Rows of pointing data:
________

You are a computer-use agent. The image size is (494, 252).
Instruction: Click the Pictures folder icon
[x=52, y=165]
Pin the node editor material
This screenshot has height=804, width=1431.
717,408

________

:: WHAT IS BEING ASKED ::
Revise the rows above, replacing "image size" with "screen dimensions" and keeping all other text unchanged.

:: EXERCISE ANSWER ::
You are a computer-use agent. The screen dimensions is (494, 252).
Instruction: Click the Pictures folder icon
[x=52, y=165]
Pin the node editor material
This screenshot has height=804, width=1431.
717,408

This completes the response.